A bit late for this, admittedly, what with the Skandie deadline just a week away, but I only just now caught up with what is unmistakably one of last year's most amazing performances. As a portrait of social pathology, Frownland isn't quite as memorably cringeworthy as Maren Ade's little-seen The Forest for the Trees, which it vaguely resembles. Both films place us in uncomfortably close proximity to a protagonist who's incapable of adhering to (or even of recognizing) the unspoken yet rigidly enforced codes of conduct by which most of us live. But whereas Eva Lobau's boundary-trampling Melanie comes across as a reasonably normal young woman on the surface, Dore Mann, in his screen debut, concocts a specimen of Homo oblivious so ghastly as to be at once unwatchable and utterly mesmerizing. Imagine (if you can) one of Kristen Wiig's more outlandish SNL caricatures—Penelope, say, or travel correspondent Judy Grimes—as the focus of a deadly serious feature film, shot in deliberately scuzzy 16mm and continuing well, well, well past the point where the subject's involuntary tics could be considered even hideously funny. That would be Keith.

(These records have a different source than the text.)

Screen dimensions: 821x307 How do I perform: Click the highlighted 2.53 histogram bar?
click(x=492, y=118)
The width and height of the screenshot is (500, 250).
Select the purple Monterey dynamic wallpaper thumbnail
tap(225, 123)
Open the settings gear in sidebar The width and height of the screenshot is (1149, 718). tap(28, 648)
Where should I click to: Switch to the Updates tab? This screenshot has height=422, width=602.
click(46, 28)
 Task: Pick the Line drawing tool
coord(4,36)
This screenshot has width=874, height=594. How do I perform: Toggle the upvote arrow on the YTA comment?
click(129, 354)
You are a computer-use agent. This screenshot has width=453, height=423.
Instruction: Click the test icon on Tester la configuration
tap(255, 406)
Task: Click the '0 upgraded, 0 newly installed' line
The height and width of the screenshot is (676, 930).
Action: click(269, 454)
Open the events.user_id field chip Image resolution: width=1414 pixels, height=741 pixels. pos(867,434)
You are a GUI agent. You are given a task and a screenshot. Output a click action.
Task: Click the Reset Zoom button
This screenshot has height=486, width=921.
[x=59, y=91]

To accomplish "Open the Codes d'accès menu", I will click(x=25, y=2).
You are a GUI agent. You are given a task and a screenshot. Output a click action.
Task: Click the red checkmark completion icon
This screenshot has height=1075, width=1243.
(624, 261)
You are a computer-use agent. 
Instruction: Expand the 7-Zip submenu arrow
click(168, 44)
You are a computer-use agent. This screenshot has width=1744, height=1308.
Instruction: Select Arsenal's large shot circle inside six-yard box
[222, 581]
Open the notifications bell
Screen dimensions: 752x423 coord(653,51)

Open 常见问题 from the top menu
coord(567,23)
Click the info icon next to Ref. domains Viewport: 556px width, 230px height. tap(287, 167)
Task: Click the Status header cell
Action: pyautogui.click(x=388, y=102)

Unfortunately, my favorite scene in the film features Keith on the other end of a phone conversation, audible but not visible; it only fully works in context, when you've spent half an hour or so with him and can picture the compulsive bobbing and weaving in your head. Instead, what you'll find above is Keith's hapless attempt to get his deadbeat roommate, Charles* (Paul Grimstad), to take care of an overdue electric bill. Bear in mind that (a) this takes place roughly halfway into the movie; (b) it's the first interaction these two characters have had (i.e. the hostility Charles evinces has not "developed" in any way since the film began); and (c) Keith only dares to make this request after he's first tried and failed to talk some random store clerk into reading a phony Con Ed last-warning notice into the apartment's answering machine. But truly, I could have selected almost any scene in Frownland at random; it's Mann's uncanny impression of a stuttering motor that compels.

* A bit of ancillary criticism: Shortly after this scene, the film abruptly shifts to Charles' POV, following him around as he looks for work, plays video games, and takes a practice LSAT exam alongside another supercilous job applicant. I understand what writer/director Ronald Bronstein intends by doing this—we're clearly meant to recognize that Charles, though far more "normal" than Keith in terms of demeanor and temperament, is in his own way every bit as pathologically needy and clueless. But I still think it's a huge mistake. Partly because it comes across as didactic—this lengthy sequence has no conceivable function except as blunt counterpoint, and hence feels Message-y—but mostly because the film only really works to the extent that we're trapped inside Keith's addled head. Taking a 20-minute break to compare/contrast him with other, more conventional head cases allows us the very respite that we've been praying for and should really have been denied.